I also hope you will enjoy the ‘40’ journey with me. Thank you so much for being my audience. Your encouragement and enthusiasm have brought so much meaning to this journey. I am overwhelmed by your support! It humbles me to think that I might have the words that speak into your own stories. To God be the glory.

I couldn’t end without a few more quotes for the road…

“Therefore we do not lose heart. Even though our outward man is perishing, yet the inward man is being renewed day by day.” 2 Corinthians 4:16

“How beautifully leaves grow old. How full of light and color are their last days.” -John Burroughs

“At 40, every time you suck in your gut, your ankles swell.”

With Love,

Vicki

Closure

I was listening to NPR while I was out and about today, but I suspect that I would have heard the same type of broadcast on any news radio station I chose today. Elated callers were sharing their patriotic enthusiasm for the killing of Osama Bin Laden and many of them expressed their thankfulness for the closure that taking out Bin Laden would give the families of the victims of 9/11.  I just don’t see how this will provide any closure for our family or any other 9/11 families.  “Closure”…  What is meant by that word anyway?  Now that Bin Laden is dead, should we feel lighter?  Should we feel less loss?  Should we feel like 9/11 is more behind us?

Our family, immediate and extended, has learned to adapt to the post 9/11 new normal. We have learned to live without, much like one would have to live without after loosing a limb.  I would suppose Killing Osama Bin Laden gives us as much closure as an artificial limb gives closure to an amputee.  Even though we have become accustomed to the loss, we are painfully aware of it nonetheless.  When my husband received his Doctorate 9 years ago, my mother in law celebrated her son’s achievement without her husband, when my husband’s first son was born 6 years ago, my husband was painfully aware that his father would never meet his grandson, and when our son was the ring bearer for his oldest cousin last May, their Grandpa would have been beaming and we all missed seeing Grandpa’s proud smile.  We have learned to live the new normal, not because we want to, but because we have to.

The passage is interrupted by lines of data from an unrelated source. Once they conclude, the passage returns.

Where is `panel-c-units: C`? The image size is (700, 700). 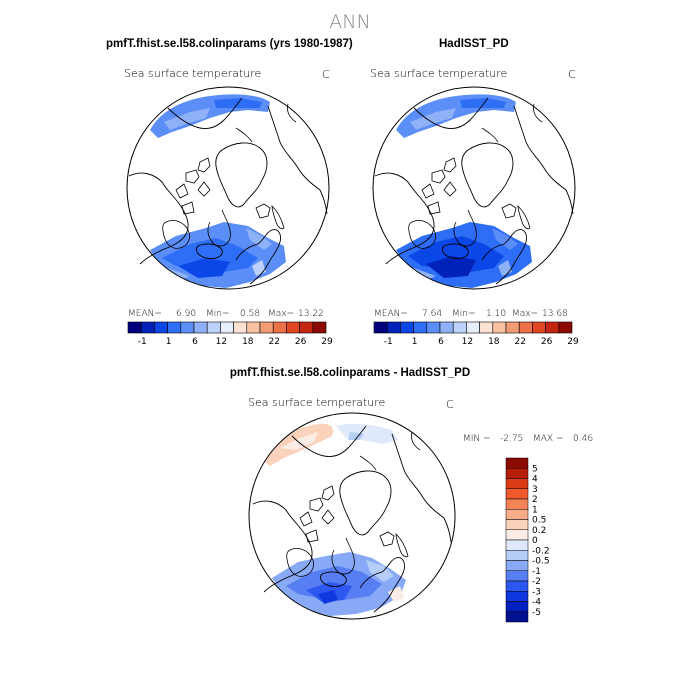
panel-c-units: C is located at coordinates (450, 404). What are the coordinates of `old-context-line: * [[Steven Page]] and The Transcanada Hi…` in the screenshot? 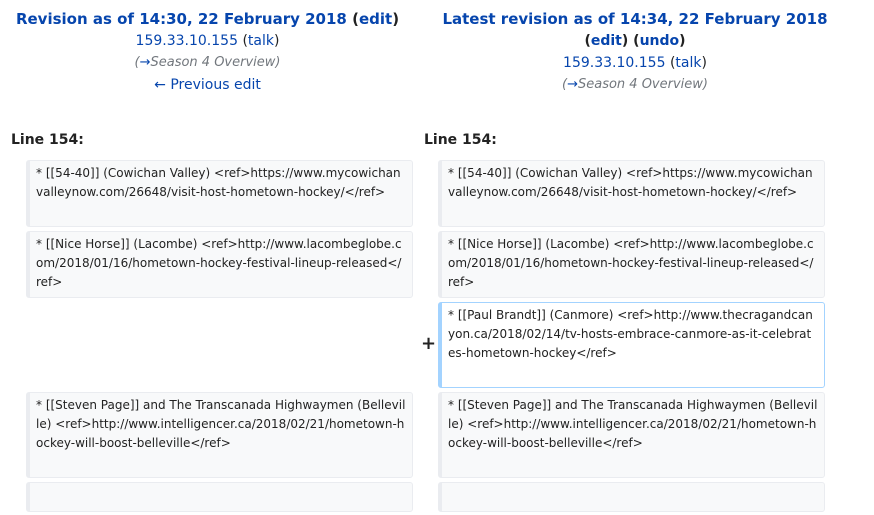 It's located at (220, 435).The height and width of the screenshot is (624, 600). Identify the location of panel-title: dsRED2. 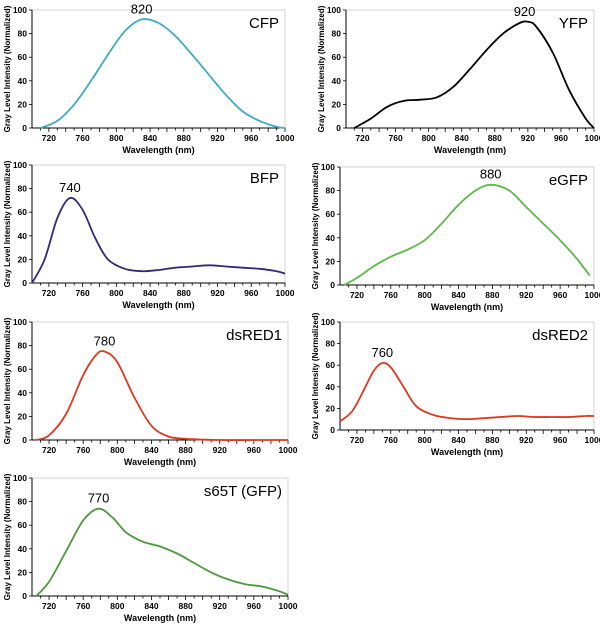
(560, 336).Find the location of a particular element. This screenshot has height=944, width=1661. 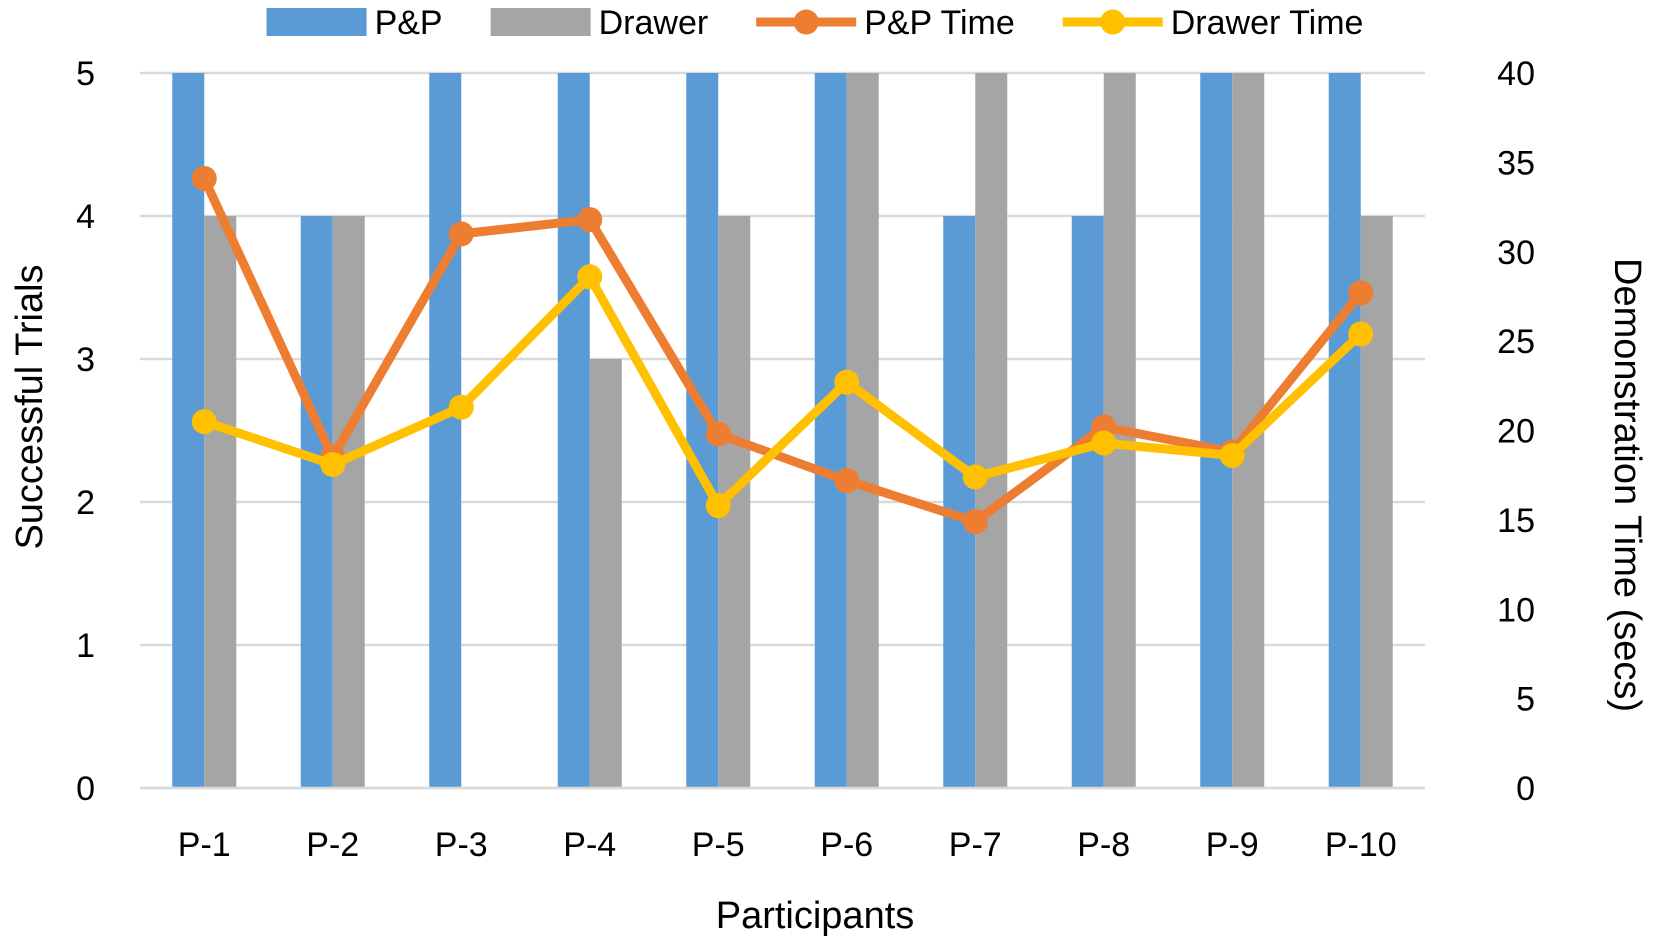

legend-marker-drawer-time is located at coordinates (1113, 22).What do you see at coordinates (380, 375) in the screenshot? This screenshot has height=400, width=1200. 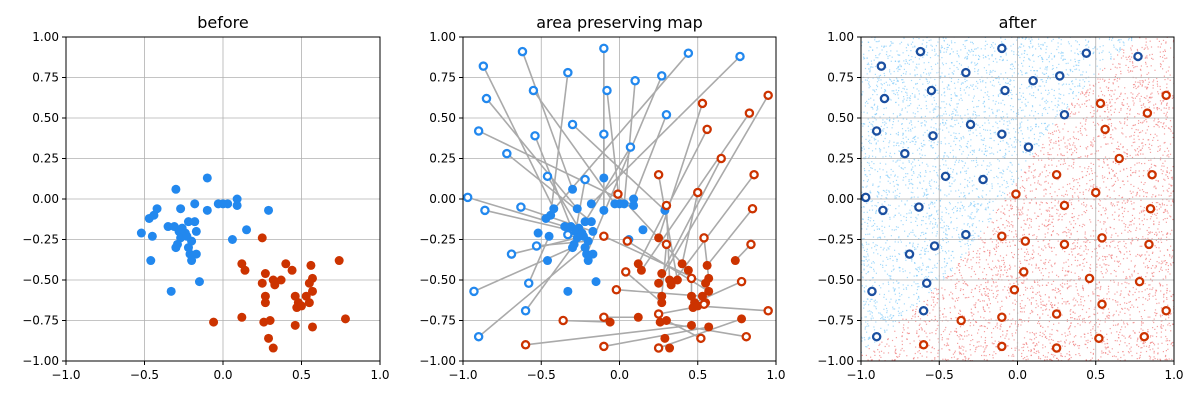 I see `x-tick-label: 1.0` at bounding box center [380, 375].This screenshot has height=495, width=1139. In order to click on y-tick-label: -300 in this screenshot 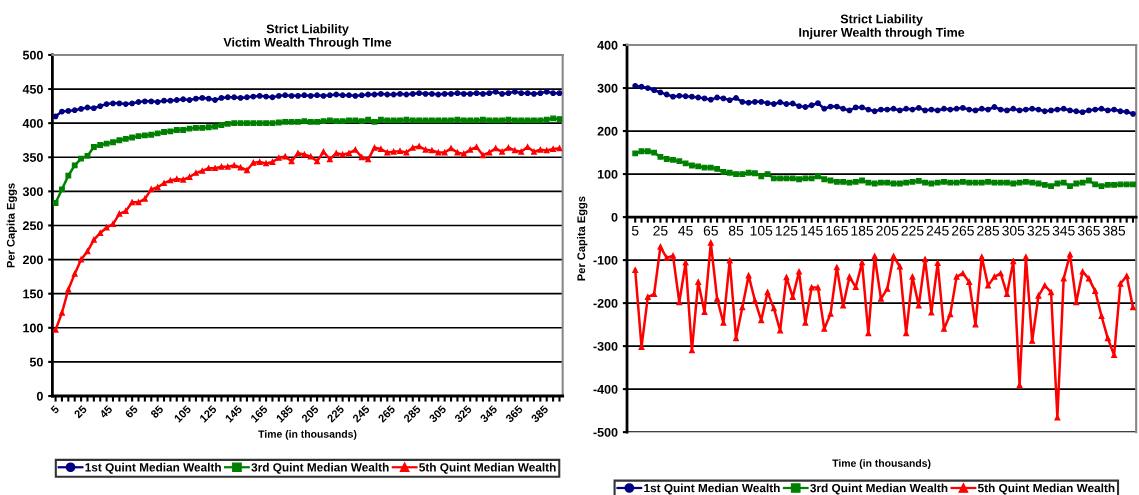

So before you thank God for giving us closure, think about much closure you would have with your artificial limb.  Think about how easy it is to open a mayonnaise jar.  Think about the way your child’s had feels when laced with yours.  Think about the joy you remember when you see your wedding band on your left ring finger.  And then think about how that would feel with prosthetic, artificial, metal or plastic hands.  Sure you’ll adjust, but you will never have closure.  Maybe instead it would be more appropriate to thank God for the strength He has given us to not live with hardened hearts and the strength found through Christ alone to every day keep putting one foot in front of the other.  Now those things, those are worth being thankful for.